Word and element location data
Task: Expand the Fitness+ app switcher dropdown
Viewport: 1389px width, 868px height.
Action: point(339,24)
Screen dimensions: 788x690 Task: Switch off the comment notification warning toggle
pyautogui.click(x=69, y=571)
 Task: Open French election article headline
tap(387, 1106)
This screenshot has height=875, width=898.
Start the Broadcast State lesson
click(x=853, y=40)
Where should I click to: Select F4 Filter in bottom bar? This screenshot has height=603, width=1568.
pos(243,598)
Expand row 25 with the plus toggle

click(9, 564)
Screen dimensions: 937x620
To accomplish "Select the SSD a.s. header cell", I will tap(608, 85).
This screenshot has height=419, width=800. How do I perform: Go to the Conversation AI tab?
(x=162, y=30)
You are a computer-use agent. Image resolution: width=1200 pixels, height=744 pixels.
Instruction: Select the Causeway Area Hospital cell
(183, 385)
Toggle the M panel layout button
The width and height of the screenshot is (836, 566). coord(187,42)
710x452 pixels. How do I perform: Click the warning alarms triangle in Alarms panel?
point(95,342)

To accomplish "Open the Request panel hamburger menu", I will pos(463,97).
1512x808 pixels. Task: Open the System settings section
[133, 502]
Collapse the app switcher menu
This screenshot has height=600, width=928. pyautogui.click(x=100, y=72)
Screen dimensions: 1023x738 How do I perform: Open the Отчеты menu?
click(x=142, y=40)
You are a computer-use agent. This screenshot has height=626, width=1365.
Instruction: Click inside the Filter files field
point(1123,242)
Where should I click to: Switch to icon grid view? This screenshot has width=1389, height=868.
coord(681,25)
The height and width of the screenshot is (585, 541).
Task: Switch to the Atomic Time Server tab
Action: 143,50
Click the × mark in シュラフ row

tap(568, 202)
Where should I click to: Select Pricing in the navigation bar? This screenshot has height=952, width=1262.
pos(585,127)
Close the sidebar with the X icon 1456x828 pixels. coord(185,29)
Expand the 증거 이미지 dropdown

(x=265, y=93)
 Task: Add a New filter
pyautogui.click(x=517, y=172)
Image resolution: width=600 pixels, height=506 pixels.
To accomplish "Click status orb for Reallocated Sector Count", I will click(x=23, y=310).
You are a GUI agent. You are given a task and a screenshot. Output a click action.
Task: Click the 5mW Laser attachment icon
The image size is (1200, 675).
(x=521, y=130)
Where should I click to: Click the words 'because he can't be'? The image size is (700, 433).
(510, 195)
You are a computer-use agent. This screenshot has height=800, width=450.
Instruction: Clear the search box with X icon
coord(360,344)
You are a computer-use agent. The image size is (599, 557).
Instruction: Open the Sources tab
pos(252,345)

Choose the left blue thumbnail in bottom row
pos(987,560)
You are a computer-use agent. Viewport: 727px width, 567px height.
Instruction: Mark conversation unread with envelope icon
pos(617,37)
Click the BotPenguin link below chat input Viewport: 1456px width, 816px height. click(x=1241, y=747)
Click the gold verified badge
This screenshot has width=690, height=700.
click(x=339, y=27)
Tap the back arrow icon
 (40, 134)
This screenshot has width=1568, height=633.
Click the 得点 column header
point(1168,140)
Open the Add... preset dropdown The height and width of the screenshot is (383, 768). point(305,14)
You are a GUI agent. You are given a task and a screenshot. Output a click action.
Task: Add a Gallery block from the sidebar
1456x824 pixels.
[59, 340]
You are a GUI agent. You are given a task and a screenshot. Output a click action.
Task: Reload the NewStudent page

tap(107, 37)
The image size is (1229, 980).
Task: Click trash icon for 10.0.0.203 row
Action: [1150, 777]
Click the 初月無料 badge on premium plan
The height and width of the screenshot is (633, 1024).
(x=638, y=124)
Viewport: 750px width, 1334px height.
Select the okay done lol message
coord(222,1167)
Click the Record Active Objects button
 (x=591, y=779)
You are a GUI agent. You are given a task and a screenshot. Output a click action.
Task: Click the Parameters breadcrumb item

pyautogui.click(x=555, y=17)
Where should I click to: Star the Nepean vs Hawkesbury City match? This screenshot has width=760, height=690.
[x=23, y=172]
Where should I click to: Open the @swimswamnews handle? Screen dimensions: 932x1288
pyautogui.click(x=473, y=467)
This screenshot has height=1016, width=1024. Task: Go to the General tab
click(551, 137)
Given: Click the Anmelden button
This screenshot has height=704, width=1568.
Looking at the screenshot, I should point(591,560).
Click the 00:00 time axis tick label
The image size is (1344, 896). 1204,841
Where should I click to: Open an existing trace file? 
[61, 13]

EXERCISE BRIEF
Rewrite the records above, changing every "How do I perform" to "How can I do" and keeping everything else the same.

EXERCISE ANSWER
Task: Expand the Fitness+ app switcher dropdown
Viewport: 1389px width, 868px height.
Action: point(339,24)
Screen dimensions: 788x690 Task: Switch off the comment notification warning toggle
pyautogui.click(x=69, y=571)
 Task: Open French election article headline
tap(387, 1106)
This screenshot has height=875, width=898.
Start the Broadcast State lesson
click(x=853, y=40)
Where should I click to: Select F4 Filter in bottom bar? This screenshot has height=603, width=1568.
pos(243,598)
Expand row 25 with the plus toggle

click(9, 564)
Screen dimensions: 937x620
To accomplish "Select the SSD a.s. header cell", I will tap(608, 85).
This screenshot has height=419, width=800. How can I do: Go to the Conversation AI tab?
(x=162, y=30)
You are a computer-use agent. Image resolution: width=1200 pixels, height=744 pixels.
Instruction: Select the Causeway Area Hospital cell
(183, 385)
Toggle the M panel layout button
The width and height of the screenshot is (836, 566). coord(187,42)
710x452 pixels. How can I do: Click the warning alarms triangle in Alarms panel?
point(95,342)

To accomplish "Open the Request panel hamburger menu", I will pos(463,97).
1512x808 pixels. Task: Open the System settings section
[133, 502]
Collapse the app switcher menu
This screenshot has height=600, width=928. pyautogui.click(x=100, y=72)
Screen dimensions: 1023x738 How can I do: Open the Отчеты menu?
click(x=142, y=40)
You are a computer-use agent. This screenshot has height=626, width=1365.
Instruction: Click inside the Filter files field
point(1123,242)
Where should I click to: Switch to icon grid view? This screenshot has width=1389, height=868.
coord(681,25)
The height and width of the screenshot is (585, 541).
Task: Switch to the Atomic Time Server tab
Action: 143,50
Click the × mark in シュラフ row

tap(568, 202)
Where should I click to: Select Pricing in the navigation bar? This screenshot has height=952, width=1262.
pos(585,127)
Close the sidebar with the X icon 1456x828 pixels. coord(185,29)
Expand the 증거 이미지 dropdown

(x=265, y=93)
 Task: Add a New filter
pyautogui.click(x=517, y=172)
Image resolution: width=600 pixels, height=506 pixels.
To accomplish "Click status orb for Reallocated Sector Count", I will click(x=23, y=310).
You are a GUI agent. You are given a task and a screenshot. Output a click action.
Task: Click the 5mW Laser attachment icon
The image size is (1200, 675).
(x=521, y=130)
Where should I click to: Click the words 'because he can't be'? The image size is (700, 433).
(510, 195)
You are a computer-use agent. This screenshot has height=800, width=450.
Instruction: Clear the search box with X icon
coord(360,344)
You are a computer-use agent. The image size is (599, 557).
Instruction: Open the Sources tab
pos(252,345)

Choose the left blue thumbnail in bottom row
pos(987,560)
You are a computer-use agent. Viewport: 727px width, 567px height.
Instruction: Mark conversation unread with envelope icon
pos(617,37)
Click the BotPenguin link below chat input Viewport: 1456px width, 816px height. click(x=1241, y=747)
Click the gold verified badge
This screenshot has width=690, height=700.
click(x=339, y=27)
Tap the back arrow icon
 (40, 134)
This screenshot has width=1568, height=633.
Click the 得点 column header
point(1168,140)
Open the Add... preset dropdown The height and width of the screenshot is (383, 768). point(305,14)
You are a GUI agent. You are given a task and a screenshot. Output a click action.
Task: Add a Gallery block from the sidebar
1456x824 pixels.
[59, 340]
You are a GUI agent. You are given a task and a screenshot. Output a click action.
Task: Reload the NewStudent page

tap(107, 37)
The image size is (1229, 980).
Task: Click trash icon for 10.0.0.203 row
Action: [1150, 777]
Click the 初月無料 badge on premium plan
The height and width of the screenshot is (633, 1024).
(x=638, y=124)
Viewport: 750px width, 1334px height.
Select the okay done lol message
coord(222,1167)
Click the Record Active Objects button
 (x=591, y=779)
You are a GUI agent. You are given a task and a screenshot. Output a click action.
Task: Click the Parameters breadcrumb item

pyautogui.click(x=555, y=17)
Where should I click to: Star the Nepean vs Hawkesbury City match? This screenshot has width=760, height=690.
[x=23, y=172]
Where should I click to: Open the @swimswamnews handle? Screen dimensions: 932x1288
pyautogui.click(x=473, y=467)
This screenshot has height=1016, width=1024. Task: Go to the General tab
click(551, 137)
Given: Click the Anmelden button
This screenshot has height=704, width=1568.
Looking at the screenshot, I should point(591,560).
Click the 00:00 time axis tick label
The image size is (1344, 896). 1204,841
Where should I click to: Open an existing trace file? 
[61, 13]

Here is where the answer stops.